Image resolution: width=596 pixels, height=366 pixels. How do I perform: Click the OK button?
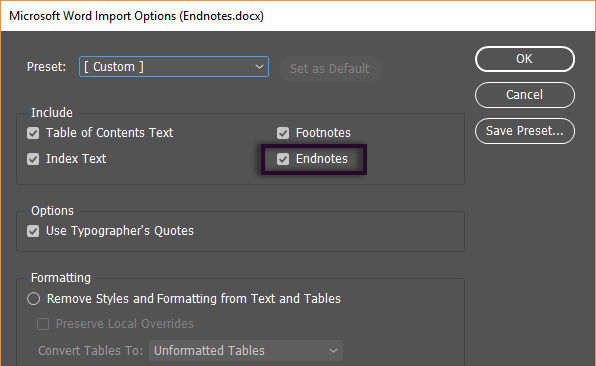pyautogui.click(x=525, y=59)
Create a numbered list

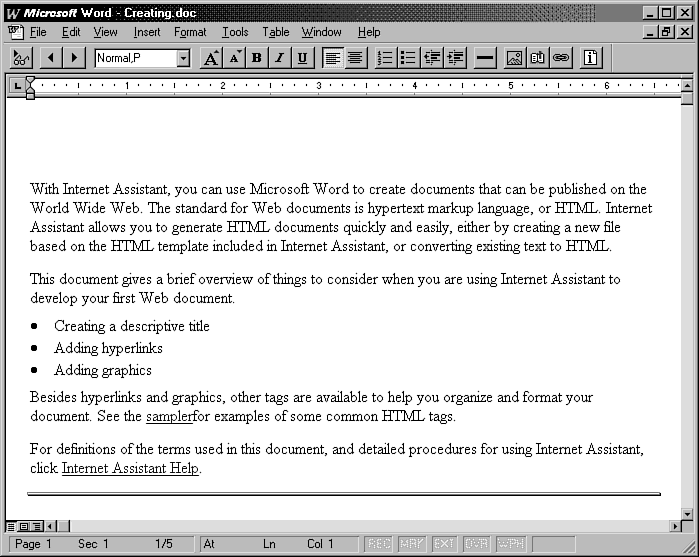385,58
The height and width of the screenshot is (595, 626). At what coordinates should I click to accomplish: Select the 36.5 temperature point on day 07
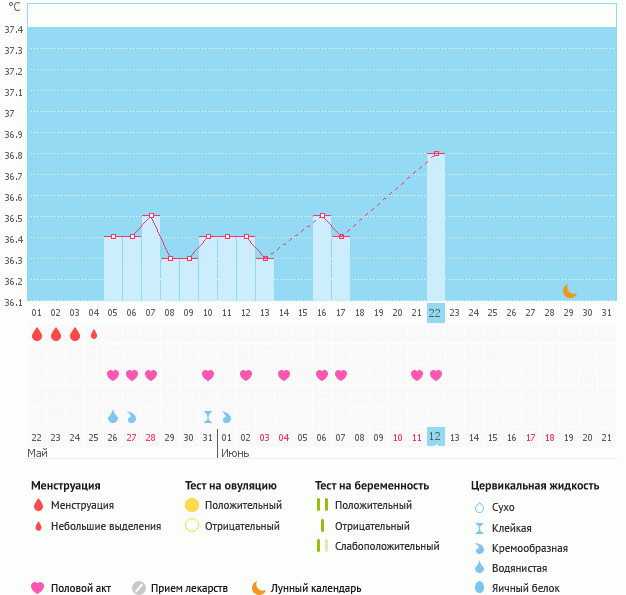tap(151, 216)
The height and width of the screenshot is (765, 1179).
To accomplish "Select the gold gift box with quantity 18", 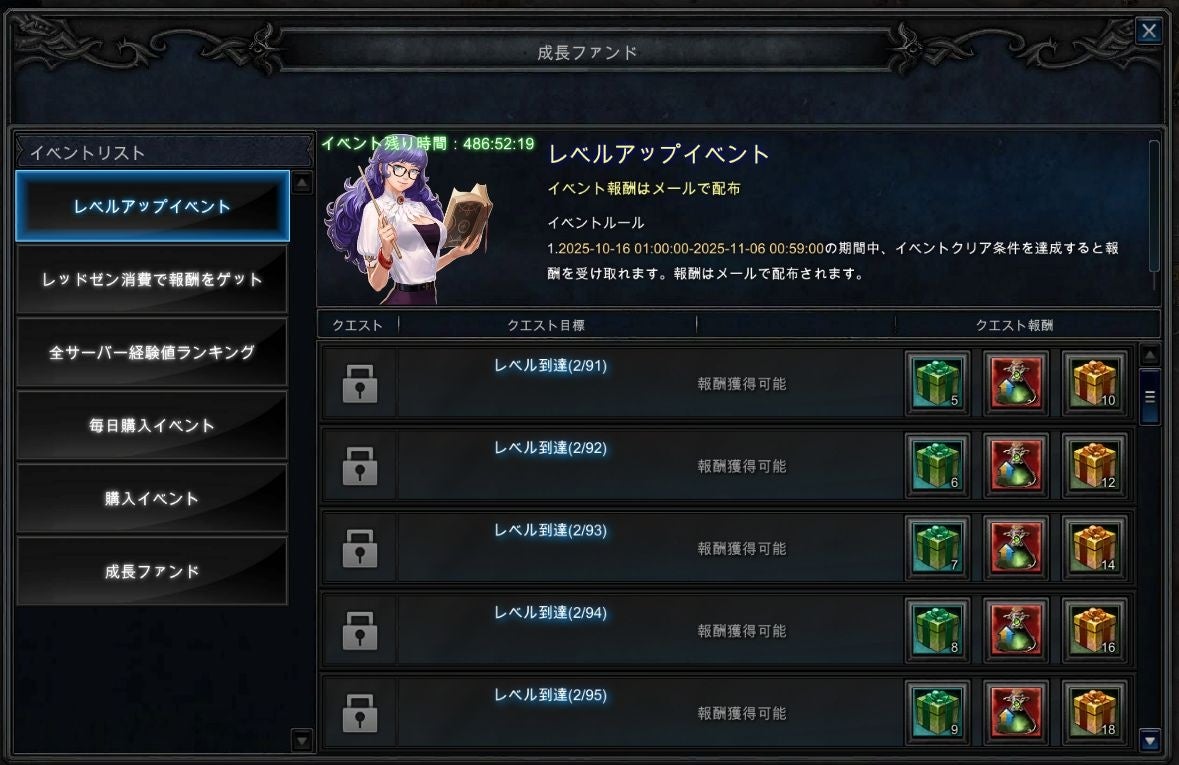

::::

Exercise requirements
Put every line of the rows above into a numbered list, skipping blank lines and leaving out the pictures.

Result below
1. Image resolution: width=596 pixels, height=366 pixels. How do I perform: Click the OK button?
2. pyautogui.click(x=525, y=59)
3. Create a numbered list
4. 385,58
5. The height and width of the screenshot is (595, 626). At what coordinates should I click to accomplish: Select the 36.5 temperature point on day 07
6. tap(151, 216)
7. The height and width of the screenshot is (765, 1179).
8. To accomplish "Select the gold gift box with quantity 18", 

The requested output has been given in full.